Sometimes from the market, she walked through the Hurlbut Memorial Gate, and into the big park on top of the water plant, or down Jefferson Avenue past Rowland's brand new Presbyterian Church, with its twelve ornate carvings of corbels in the forms of medieval shields, one for each of the Apostles of Christ. That route took her past the Colonial Revival home of the famous sculptor Julius Melchers, and on to the Pewabic Pottery workshop of Mary Chase Perry Stratton, the always interesting artist who was currently working on tiles for new Shedd Aquarium in Chicago.
After making her purchase Josie took Seminole the parallel street back home past the Tudor Revival Mansion of Henry Leland, the founder of Cadillac before creating Lincoln which he was negotiating to sell to Henry Ford. She walked past the Federalist red brick home of John Beaumont, one of the most prominent attorneys in Detroit. She passed the German Baroque home of Fritz Goebel. It was across the street from the Arts and Crafts Tudor built by his father and now the home of his older brother. They were the scions of the now-defunct Goebel Brewing Company. Like her childhood friend Harriet Elsinore, their family business put out of business by the hypocrisy of the Eighteenth Amendment. At the corner, she passed the Enoch Smith House where her employer Edsel Ford lived.
Indian Village was an absolutely amazing place to live, where Josie casually and daily interacted with the people who ran Detroit, or at least with their servants and retainers. Sometimes she walked uptown to the little park on Burns by the extravagant English influenced combination of windows and stucco that was architect Albert Kahn's Liggett School. If she walked up there on Iroquois and back on Burns, in turn, she passed jeweler John Kay's Colonial Revival and the English Cottage mansion that was the home of Detroit News Publisher Warren Scripps Booth.

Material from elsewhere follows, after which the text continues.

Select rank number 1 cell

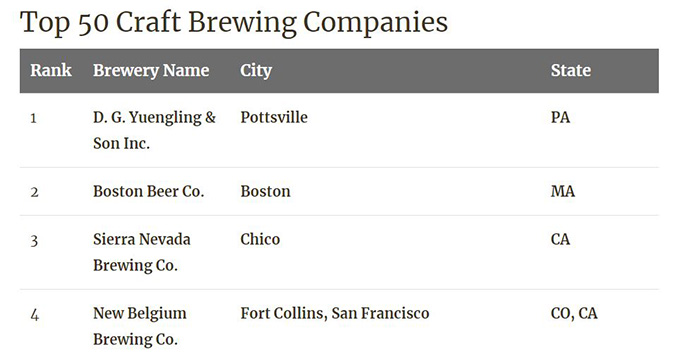coord(34,118)
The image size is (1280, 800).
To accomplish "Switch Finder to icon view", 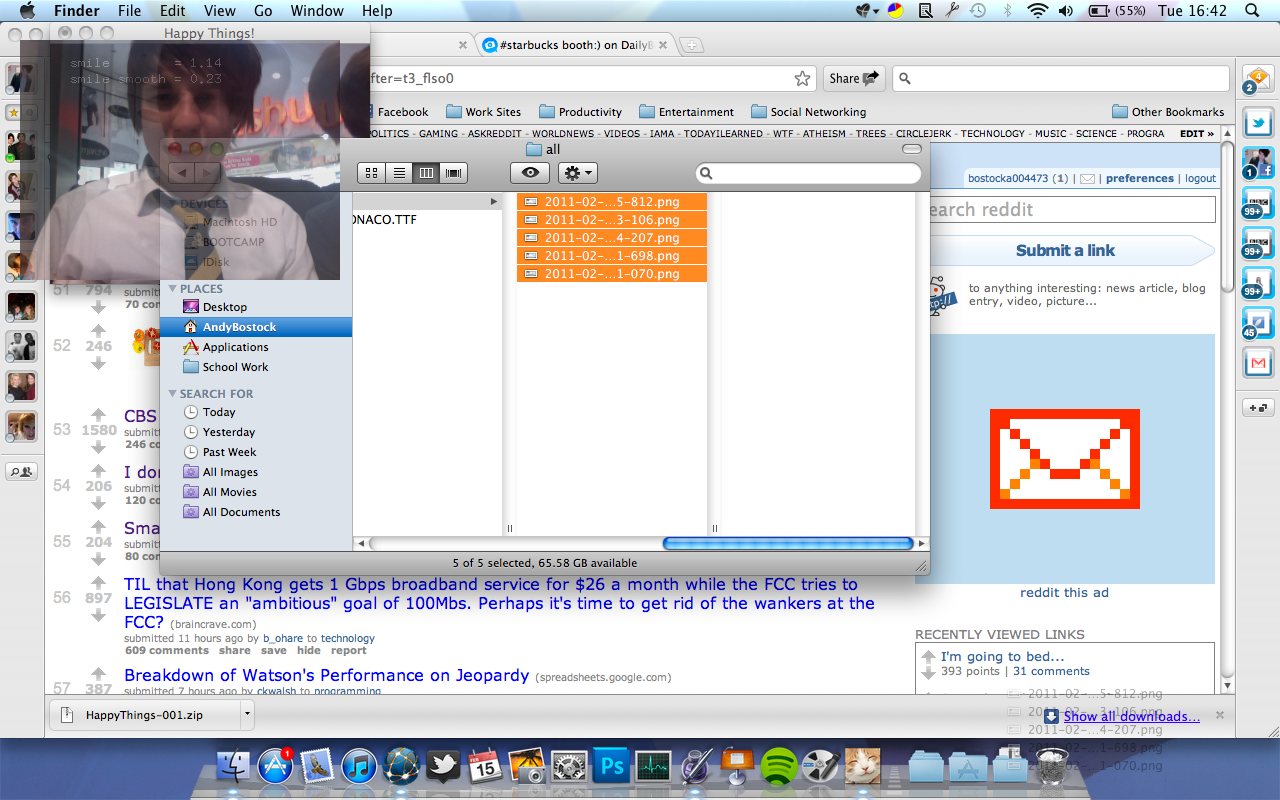I will point(372,173).
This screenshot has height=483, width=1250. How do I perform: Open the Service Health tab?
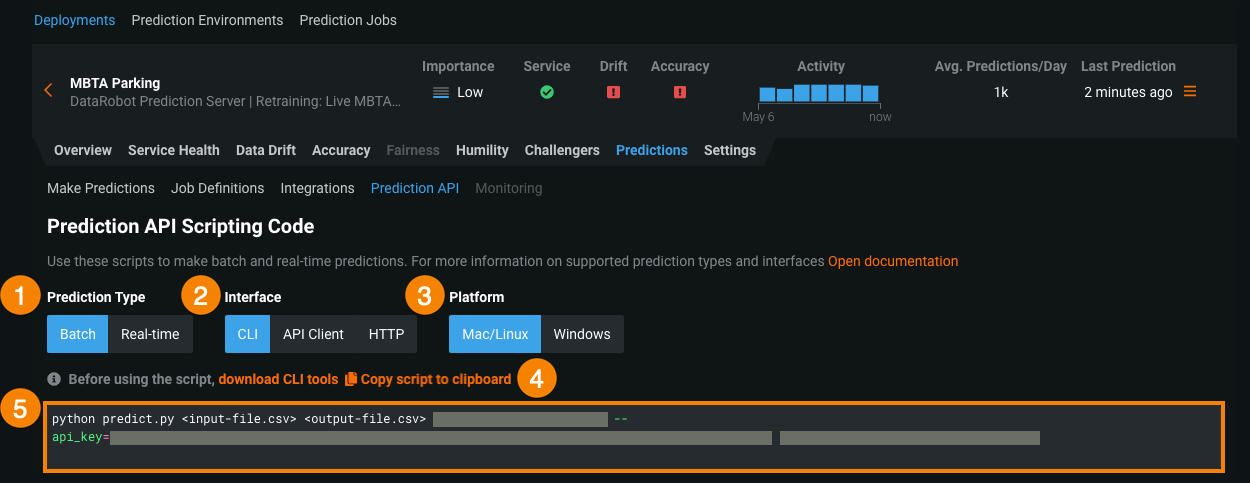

Burns boasted the English Colonial Bliemaster House built for Jacob Schaeffer who seemed to own every warehouse in Detroit and the Mildner and Eisen building at Mack and Gratiot. She would walk past the Bernard Koether and Harriet Bowerman House, he was the director of sales, advertising, and public relations at GM executive. They were a most modern couple who lived together openly without benefit of marriage. Jacob Danziger's mansion, he was the general manager of Detroit Motor Casting, was on the corner just caddy-corner from her apartment.